This special issue belongs to the section “Bioinformatics and Systems Biology“.

Special Issue Information

Dear Colleagues,

Life sciences heavily rely on data collected in different ways, for example, through experimental work, medical observations, or computer simulations, to name a few. Advances in novel technologies, such as high-throughput screening and readout, next-generation sequencing, and “-omics” approaches, represent the main drivers of the exponentially increasing amount of data being generated at a fast pace, part of which is available in public databases (e.g., ChEMBL, PubChem, PDB).

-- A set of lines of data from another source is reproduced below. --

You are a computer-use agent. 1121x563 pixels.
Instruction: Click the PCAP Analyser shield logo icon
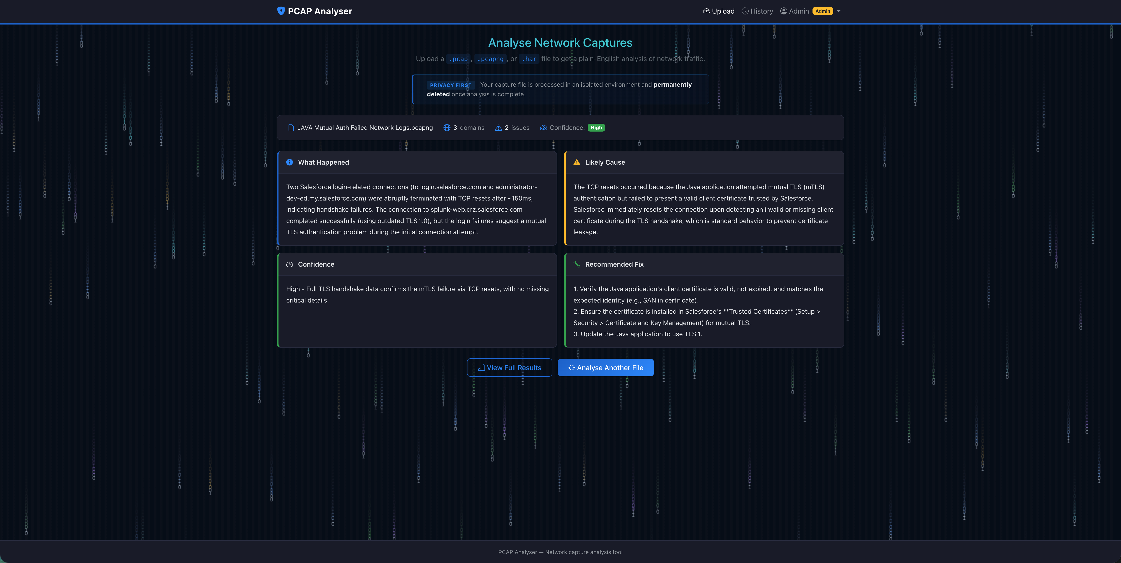point(281,11)
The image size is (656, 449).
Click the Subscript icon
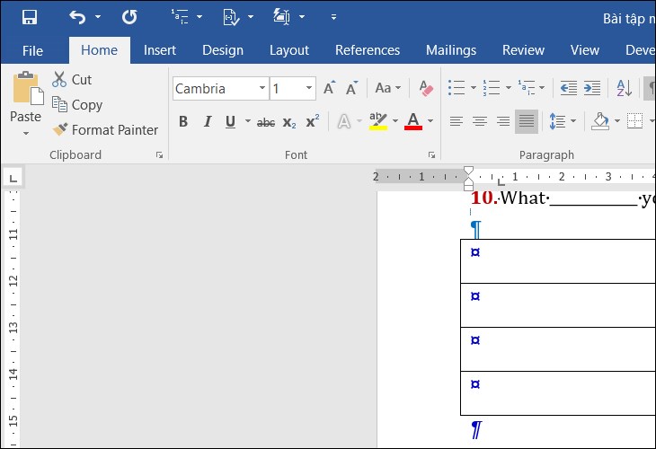pyautogui.click(x=289, y=122)
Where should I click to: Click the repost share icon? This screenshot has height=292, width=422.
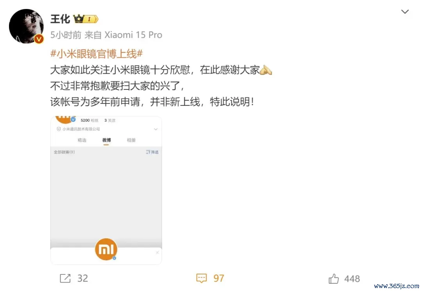[x=65, y=278]
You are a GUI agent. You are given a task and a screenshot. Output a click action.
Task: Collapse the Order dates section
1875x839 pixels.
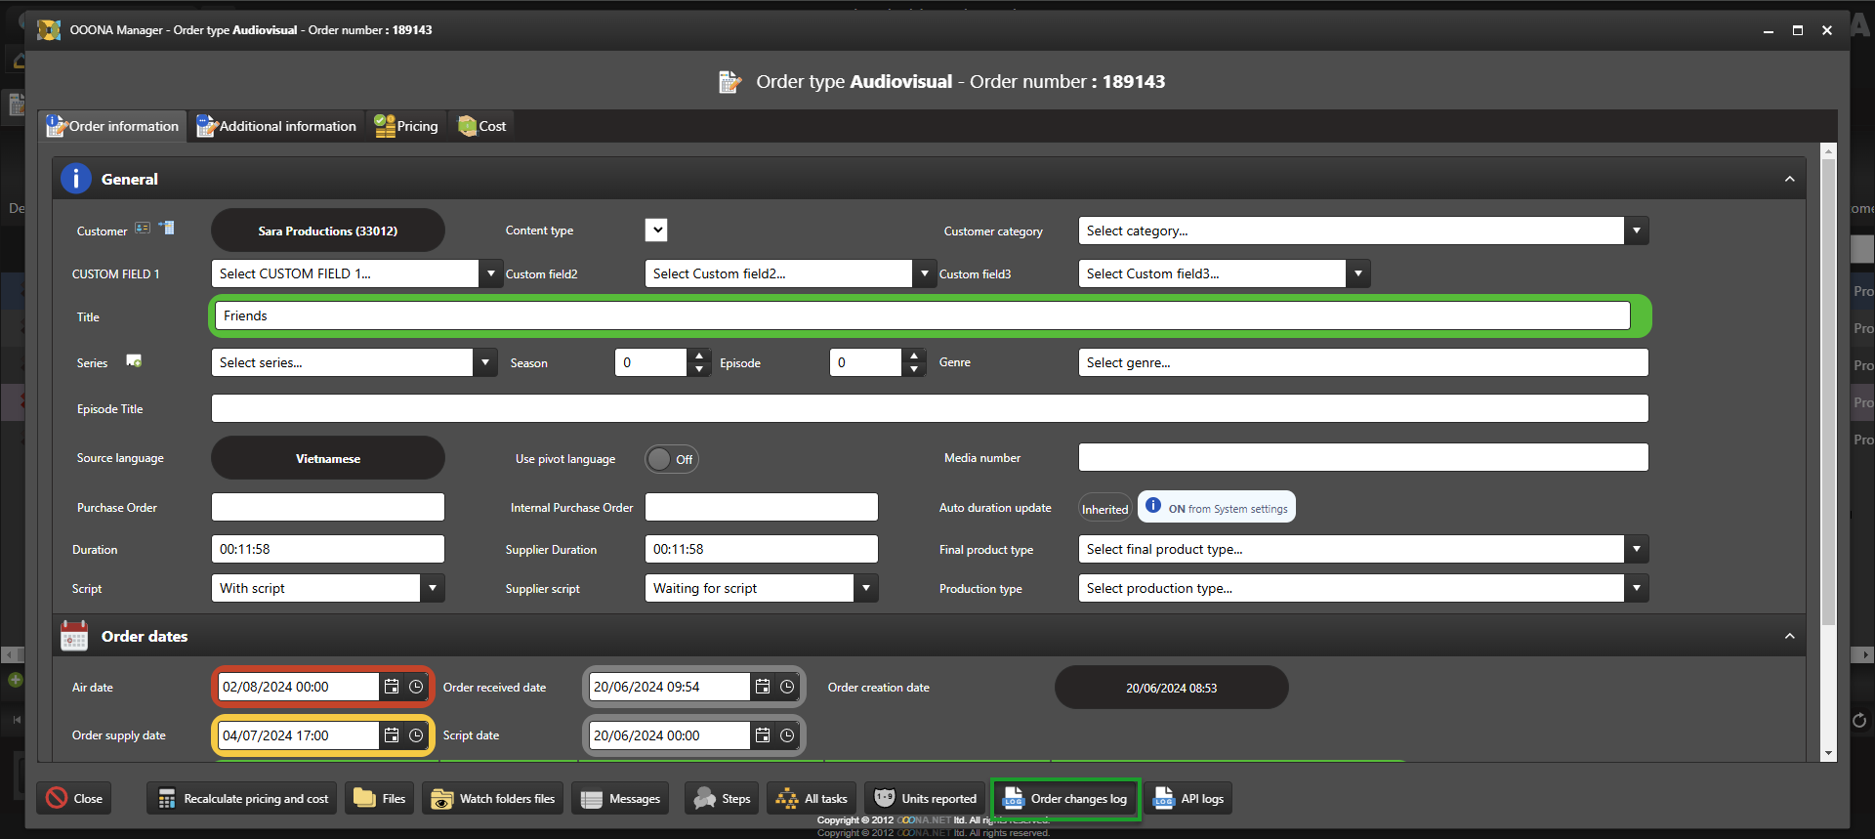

Taking advantage of this wealth of information is critical to improve decision making in drug discovery projects. For instance, structure–activity relationships (SARs) can be extracted on a large scale and used to complement chemical optimization efforts. 

Therefore, there is a growing interest in computational approaches to exploit this amount of data and their complexity, including data mining and visualization techniques, predictive models, and machine learning algorithms. 

In this context, this Special Issue has been conceptualized to showcase recent progresses and current trends in the use of in silico approaches leveraging big data and extracting useful knowledge to support all aspects of drug design and discovery. Topics of interest include but are not limited to data mining, molecular modeling, compound bioactivity prediction, and machine learning. Experimental and theoretical research studies are welcome; multidisciplinary approaches are particularly encouraged.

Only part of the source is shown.